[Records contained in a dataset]
-*-*-

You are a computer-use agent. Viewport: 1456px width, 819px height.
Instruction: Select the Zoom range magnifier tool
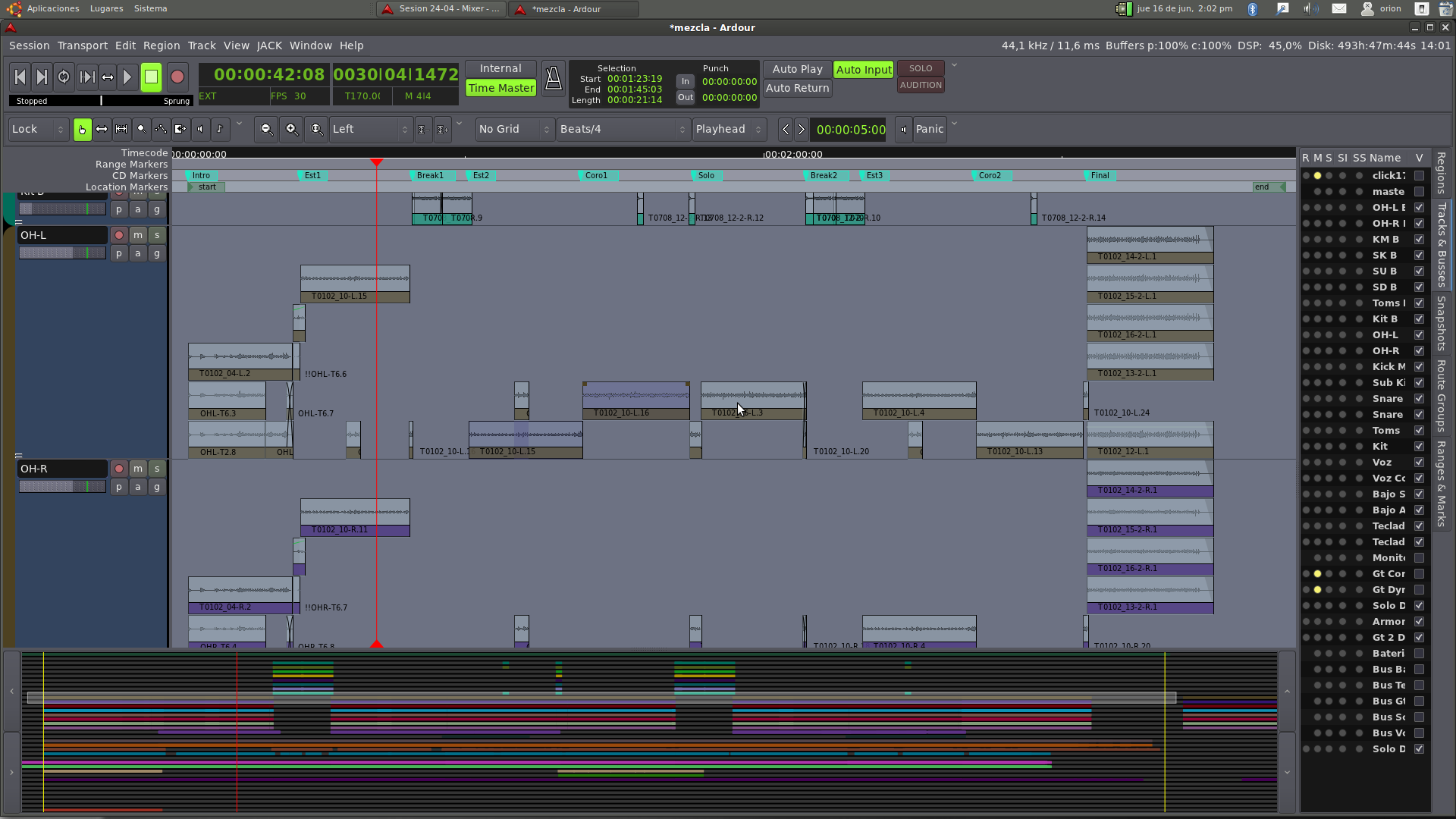141,130
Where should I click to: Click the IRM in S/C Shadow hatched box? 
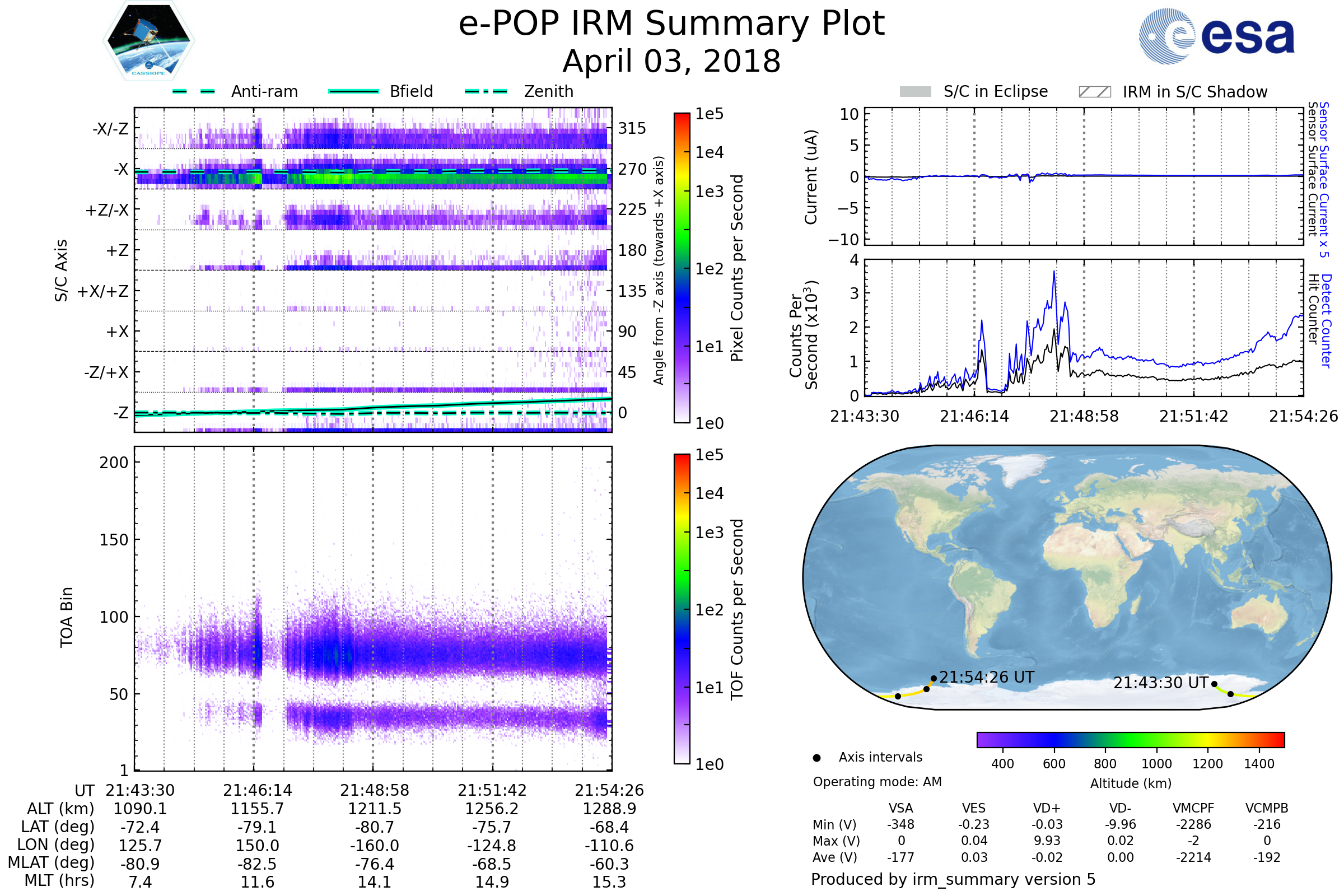click(x=1094, y=92)
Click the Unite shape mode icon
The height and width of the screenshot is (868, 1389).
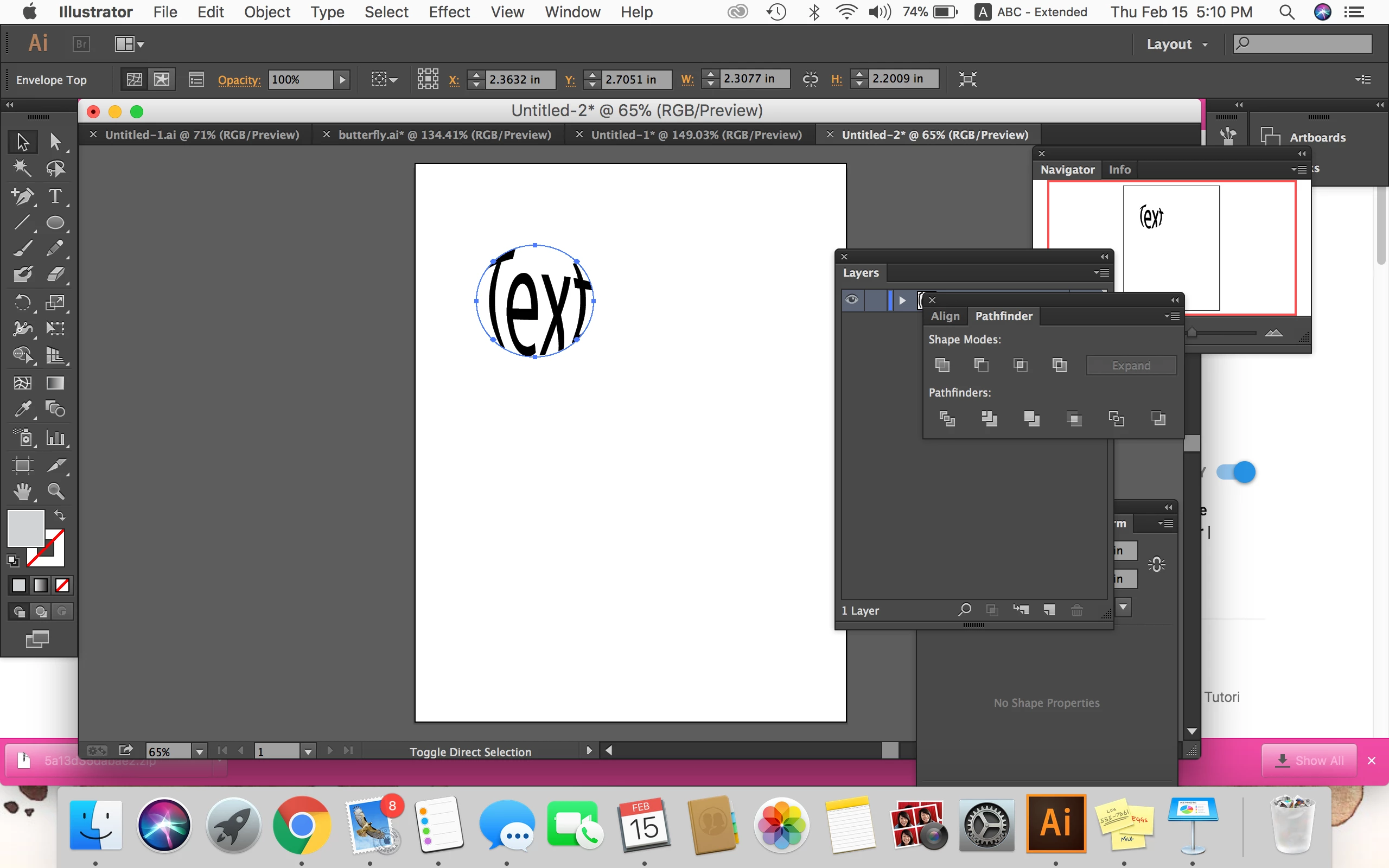pyautogui.click(x=942, y=365)
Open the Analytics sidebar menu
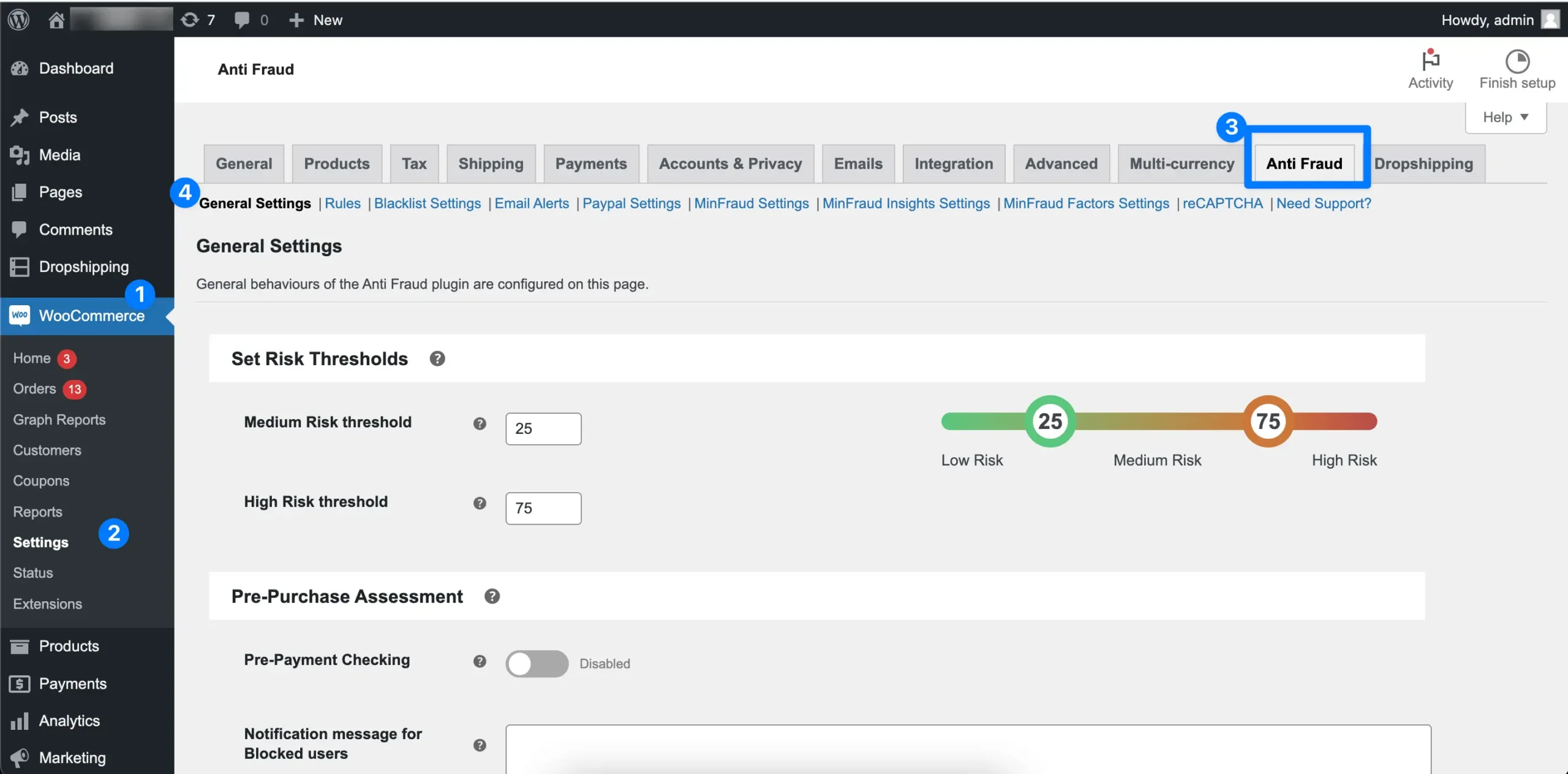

-*-*-

Repeat each line of the records exactly, dropping the pictures.

Task answer
You are a computer-use agent. Viewport: 1456px width, 819px height.
Instruction: Select the Zoom range magnifier tool
141,130
Where should I click to: Click the IRM in S/C Shadow hatched box? 
click(x=1094, y=92)
Click the Unite shape mode icon
The height and width of the screenshot is (868, 1389).
pyautogui.click(x=942, y=365)
Open the Analytics sidebar menu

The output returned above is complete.